86限目 貴重なのは情報

 レイラ、リョウ、亜理紗は食事が終わると教科書を片付いてホテルを出た。そして、レイラの車の前まで来るとリョウは足を止めた。


「それでは、亜理紗様、レイラさん、私はこれで失礼します」

「ええ」

「ありがとうございます」


 笑顔に返事をするレイラと亜理紗は礼を言った。

 そんな2人が車に乗るのをリョウは笑顔で見送った。車が動き出し見えなくなるとリョウは自分の車に向かった。

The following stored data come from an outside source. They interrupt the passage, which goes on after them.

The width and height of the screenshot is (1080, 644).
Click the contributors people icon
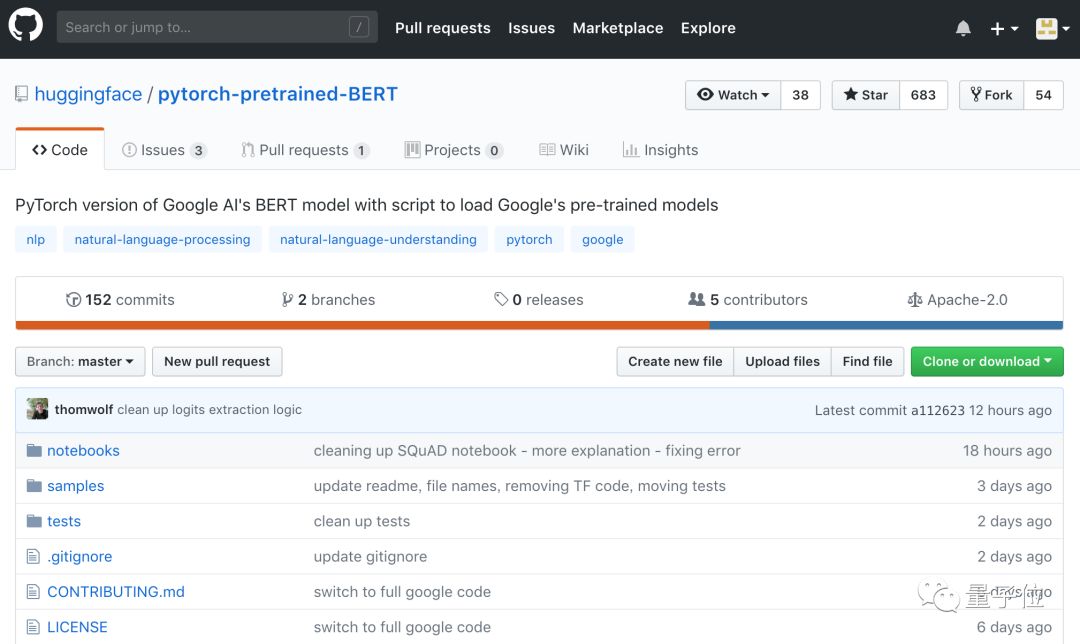[697, 300]
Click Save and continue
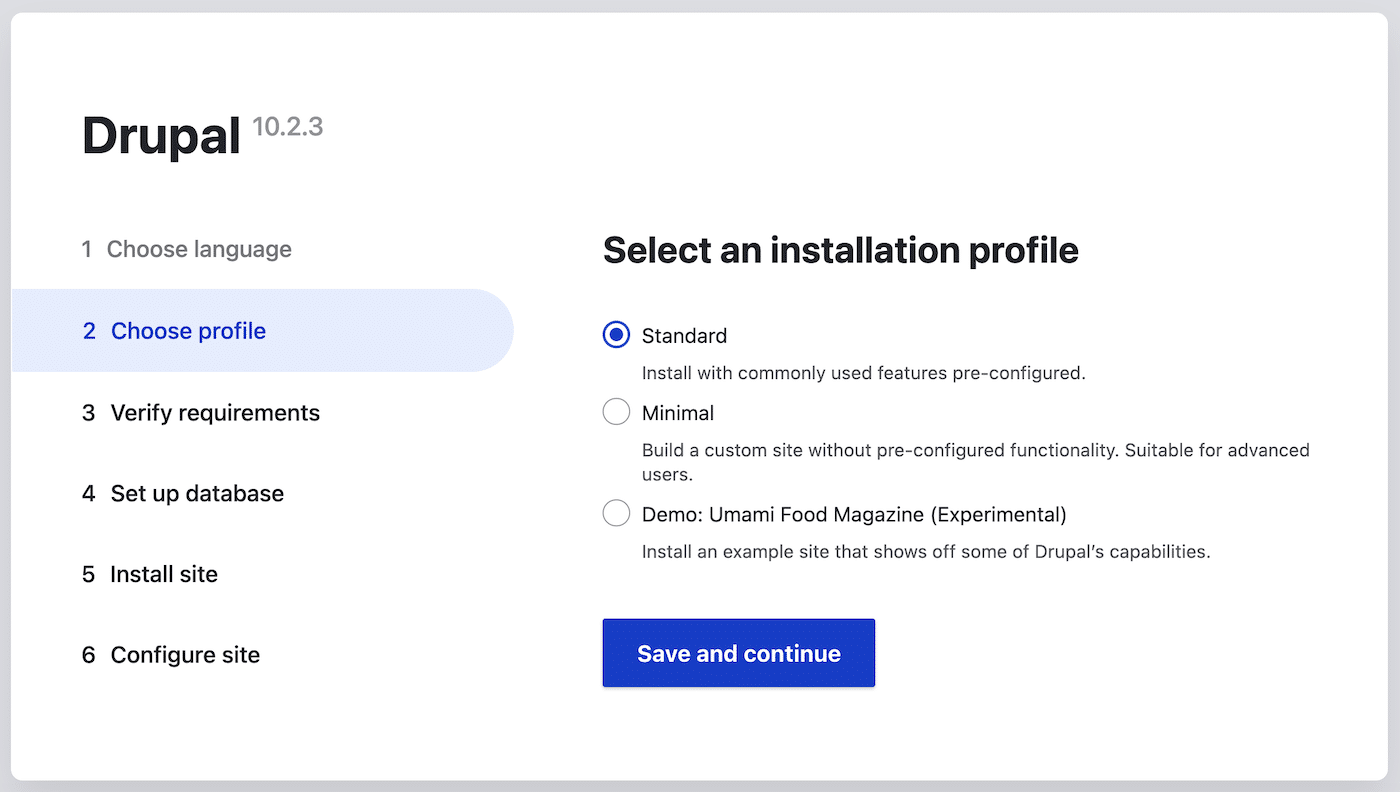This screenshot has height=792, width=1400. 738,653
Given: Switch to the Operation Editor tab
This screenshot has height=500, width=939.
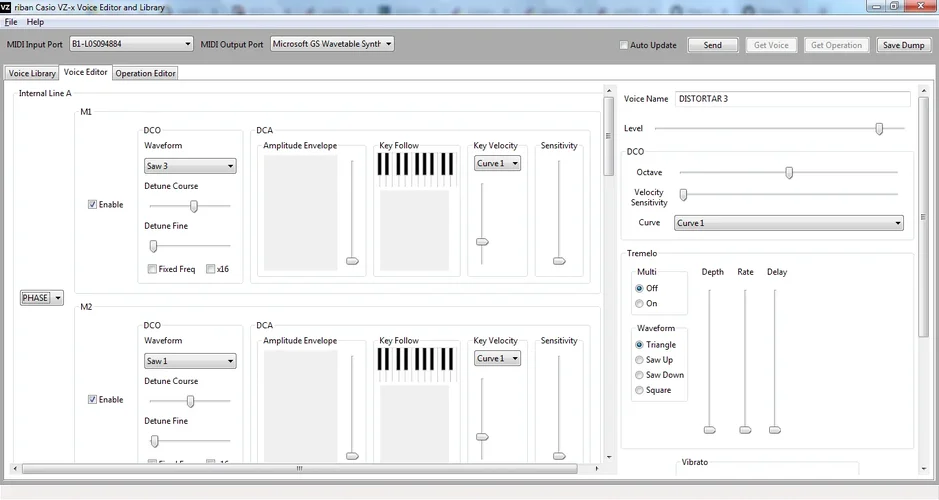Looking at the screenshot, I should tap(145, 73).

 彼の運転手である港(みなと)が後部座席の扉を開けており、港に礼を言って車に乗り込んだ。港は後部座席の扉を閉めると運転席に乗った。


「それでは出発します。徳山図書館でよろしいでしょうか」

「はい。よろしくお願いします」


 しばらく走ると、窓の外に徳山図書館が見えてきた。リョウはそれを見て心の中でため息をついた。

 車が止まり、港が後部座席の扉を開けると先程の教科書が入っている鞄は車に置き、もう少し小さい鞄を手にしてコートを着て外にでた。


 港と迎えの時間を約束してから黒バンドを受け取った。それを左手首にある時計の横に巻いた。

 駐車場から図書館へ向かう、リョウが見えなくなるまで港は頭を下げていた。


 図書館の向かう道の両側に生えている木にはもう葉がなくなっていた。風が冷たかった。


「もう冬ですね」


 冷たい風を体に感じながら、図書館への足を早めた。

 館内に入ると、暖房はついており暖かく、休日という事もあって利用者が結構いた。リョウは周囲に目もくれずに階段を上がり一番奥の部屋に向かった。そこは、専門書が多くありあまり利用する人が少ない場所であった。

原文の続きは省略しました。